======== The input

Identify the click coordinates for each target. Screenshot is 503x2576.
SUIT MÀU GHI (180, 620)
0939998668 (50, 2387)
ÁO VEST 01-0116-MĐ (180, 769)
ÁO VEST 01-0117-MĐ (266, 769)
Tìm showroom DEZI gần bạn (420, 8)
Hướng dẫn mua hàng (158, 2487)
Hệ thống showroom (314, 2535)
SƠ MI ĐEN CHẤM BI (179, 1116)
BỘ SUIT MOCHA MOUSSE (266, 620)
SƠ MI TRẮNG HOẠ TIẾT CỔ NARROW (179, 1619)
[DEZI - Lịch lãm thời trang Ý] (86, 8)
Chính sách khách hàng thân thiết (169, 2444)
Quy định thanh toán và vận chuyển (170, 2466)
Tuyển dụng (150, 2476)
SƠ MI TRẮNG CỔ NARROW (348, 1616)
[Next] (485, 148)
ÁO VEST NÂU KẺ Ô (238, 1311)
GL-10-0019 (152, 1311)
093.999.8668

================

What needs to be done: Return exactly the lines in the records above, beginning with the one that holds "SƠ MI ĐEN CHẤM BI (179, 1116)" and ending with the last.

Task output:
SƠ MI ĐEN CHẤM BI (179, 1116)
BỘ SUIT MOCHA MOUSSE (266, 620)
SƠ MI TRẮNG HOẠ TIẾT CỔ NARROW (179, 1619)
[DEZI - Lịch lãm thời trang Ý] (86, 8)
Chính sách khách hàng thân thiết (169, 2444)
Quy định thanh toán và vận chuyển (170, 2466)
Tuyển dụng (150, 2476)
SƠ MI TRẮNG CỔ NARROW (348, 1616)
[Next] (485, 148)
ÁO VEST NÂU KẺ Ô (238, 1311)
GL-10-0019 (152, 1311)
093.999.8668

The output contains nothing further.